• **Directive**
Copy out the entries from the line containing "This screenshot has height=1108, width=684." through the line containing "Action: tap(22, 112)", both included, and change "lock icon" to "padlock icon" while leaving everything else as it is.

(Entries for finding described items)
_ _ _

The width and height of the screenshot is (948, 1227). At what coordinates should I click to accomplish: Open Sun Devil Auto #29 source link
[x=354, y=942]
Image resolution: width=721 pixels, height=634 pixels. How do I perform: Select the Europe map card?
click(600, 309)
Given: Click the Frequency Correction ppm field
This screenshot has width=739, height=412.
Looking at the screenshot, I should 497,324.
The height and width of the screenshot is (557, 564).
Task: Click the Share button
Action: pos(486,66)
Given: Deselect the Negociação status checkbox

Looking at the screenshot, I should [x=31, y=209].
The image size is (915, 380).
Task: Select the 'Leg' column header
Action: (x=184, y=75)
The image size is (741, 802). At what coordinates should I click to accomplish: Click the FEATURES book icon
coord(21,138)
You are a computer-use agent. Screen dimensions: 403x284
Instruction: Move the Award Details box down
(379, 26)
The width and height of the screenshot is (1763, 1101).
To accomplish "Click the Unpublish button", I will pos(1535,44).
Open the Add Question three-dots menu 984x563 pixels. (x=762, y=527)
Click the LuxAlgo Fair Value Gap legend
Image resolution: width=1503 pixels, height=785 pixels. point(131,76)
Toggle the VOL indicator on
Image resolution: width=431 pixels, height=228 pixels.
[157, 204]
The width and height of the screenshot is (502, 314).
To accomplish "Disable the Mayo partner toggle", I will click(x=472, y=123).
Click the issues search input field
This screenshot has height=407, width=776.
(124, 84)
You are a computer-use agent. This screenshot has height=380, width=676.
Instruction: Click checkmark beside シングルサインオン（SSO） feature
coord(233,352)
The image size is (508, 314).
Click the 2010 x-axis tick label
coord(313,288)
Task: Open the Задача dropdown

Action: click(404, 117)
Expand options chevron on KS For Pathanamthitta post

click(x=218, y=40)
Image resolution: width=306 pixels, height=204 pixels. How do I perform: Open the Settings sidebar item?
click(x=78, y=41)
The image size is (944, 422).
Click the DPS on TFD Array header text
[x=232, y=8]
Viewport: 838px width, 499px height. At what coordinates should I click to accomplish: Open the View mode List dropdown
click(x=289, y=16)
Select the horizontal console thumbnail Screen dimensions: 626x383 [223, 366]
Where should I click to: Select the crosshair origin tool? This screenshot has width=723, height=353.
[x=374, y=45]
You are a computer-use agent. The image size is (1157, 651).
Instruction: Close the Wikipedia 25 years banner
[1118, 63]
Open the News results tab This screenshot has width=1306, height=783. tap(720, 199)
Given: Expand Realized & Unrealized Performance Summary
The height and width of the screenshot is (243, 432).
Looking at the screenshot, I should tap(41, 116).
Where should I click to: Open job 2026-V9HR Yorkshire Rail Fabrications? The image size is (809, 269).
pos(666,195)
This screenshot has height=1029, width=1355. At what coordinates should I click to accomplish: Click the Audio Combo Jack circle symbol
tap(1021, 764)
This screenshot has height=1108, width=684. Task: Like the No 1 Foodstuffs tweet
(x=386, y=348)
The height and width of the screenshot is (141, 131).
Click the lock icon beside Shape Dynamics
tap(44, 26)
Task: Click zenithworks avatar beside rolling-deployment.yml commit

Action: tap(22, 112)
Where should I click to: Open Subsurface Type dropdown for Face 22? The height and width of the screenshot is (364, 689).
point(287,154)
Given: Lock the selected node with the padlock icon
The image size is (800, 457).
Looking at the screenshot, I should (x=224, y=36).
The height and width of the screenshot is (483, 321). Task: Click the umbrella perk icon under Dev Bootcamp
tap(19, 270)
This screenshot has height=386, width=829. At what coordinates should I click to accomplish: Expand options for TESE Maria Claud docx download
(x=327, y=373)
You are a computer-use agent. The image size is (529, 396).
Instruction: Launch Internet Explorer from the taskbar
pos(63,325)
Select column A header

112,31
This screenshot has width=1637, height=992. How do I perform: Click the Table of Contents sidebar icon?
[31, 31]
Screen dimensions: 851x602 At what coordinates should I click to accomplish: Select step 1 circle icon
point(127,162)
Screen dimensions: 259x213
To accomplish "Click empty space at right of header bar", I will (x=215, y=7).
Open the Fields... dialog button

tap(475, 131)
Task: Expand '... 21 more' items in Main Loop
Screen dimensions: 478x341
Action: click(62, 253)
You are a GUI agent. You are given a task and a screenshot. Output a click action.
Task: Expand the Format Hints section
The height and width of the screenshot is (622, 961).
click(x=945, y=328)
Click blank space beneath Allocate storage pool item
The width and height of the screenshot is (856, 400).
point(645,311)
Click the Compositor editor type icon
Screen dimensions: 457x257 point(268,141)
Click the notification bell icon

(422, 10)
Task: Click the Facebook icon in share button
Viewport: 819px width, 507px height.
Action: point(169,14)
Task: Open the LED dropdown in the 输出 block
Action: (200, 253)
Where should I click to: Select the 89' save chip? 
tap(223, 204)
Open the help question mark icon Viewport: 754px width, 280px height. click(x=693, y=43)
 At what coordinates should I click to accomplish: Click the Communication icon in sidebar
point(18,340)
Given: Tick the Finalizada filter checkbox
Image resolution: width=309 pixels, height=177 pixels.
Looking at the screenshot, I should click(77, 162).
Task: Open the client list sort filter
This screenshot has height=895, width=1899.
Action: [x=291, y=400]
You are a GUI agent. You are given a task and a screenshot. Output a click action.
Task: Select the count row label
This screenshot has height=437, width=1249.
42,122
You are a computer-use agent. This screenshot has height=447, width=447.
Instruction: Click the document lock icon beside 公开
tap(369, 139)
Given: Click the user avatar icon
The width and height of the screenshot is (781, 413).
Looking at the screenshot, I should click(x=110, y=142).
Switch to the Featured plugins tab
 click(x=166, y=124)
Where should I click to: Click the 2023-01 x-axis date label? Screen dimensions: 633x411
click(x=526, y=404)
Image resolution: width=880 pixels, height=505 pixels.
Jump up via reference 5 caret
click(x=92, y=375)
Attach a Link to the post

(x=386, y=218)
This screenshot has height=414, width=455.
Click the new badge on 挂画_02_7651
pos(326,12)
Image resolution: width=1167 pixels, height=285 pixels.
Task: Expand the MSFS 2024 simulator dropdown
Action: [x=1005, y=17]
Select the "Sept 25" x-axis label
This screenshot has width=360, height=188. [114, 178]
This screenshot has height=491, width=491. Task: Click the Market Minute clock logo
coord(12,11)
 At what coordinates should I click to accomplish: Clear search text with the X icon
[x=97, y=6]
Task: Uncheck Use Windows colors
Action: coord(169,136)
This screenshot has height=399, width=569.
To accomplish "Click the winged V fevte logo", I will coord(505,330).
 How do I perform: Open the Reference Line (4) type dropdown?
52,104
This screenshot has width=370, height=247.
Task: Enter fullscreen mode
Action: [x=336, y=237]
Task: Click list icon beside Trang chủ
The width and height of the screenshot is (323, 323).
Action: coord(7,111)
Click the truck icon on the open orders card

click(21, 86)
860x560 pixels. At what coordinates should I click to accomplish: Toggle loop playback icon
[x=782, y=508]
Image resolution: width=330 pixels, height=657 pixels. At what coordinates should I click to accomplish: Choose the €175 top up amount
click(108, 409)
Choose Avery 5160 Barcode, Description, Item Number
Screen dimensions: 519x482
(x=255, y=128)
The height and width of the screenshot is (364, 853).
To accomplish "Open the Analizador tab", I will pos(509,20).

_ _ _

• **Exercise result**
This screenshot has height=1108, width=684. Task: Like the No 1 Foodstuffs tweet
(x=386, y=348)
The height and width of the screenshot is (141, 131).
Click the padlock icon beside Shape Dynamics
tap(44, 26)
Task: Click zenithworks avatar beside rolling-deployment.yml commit

Action: tap(22, 112)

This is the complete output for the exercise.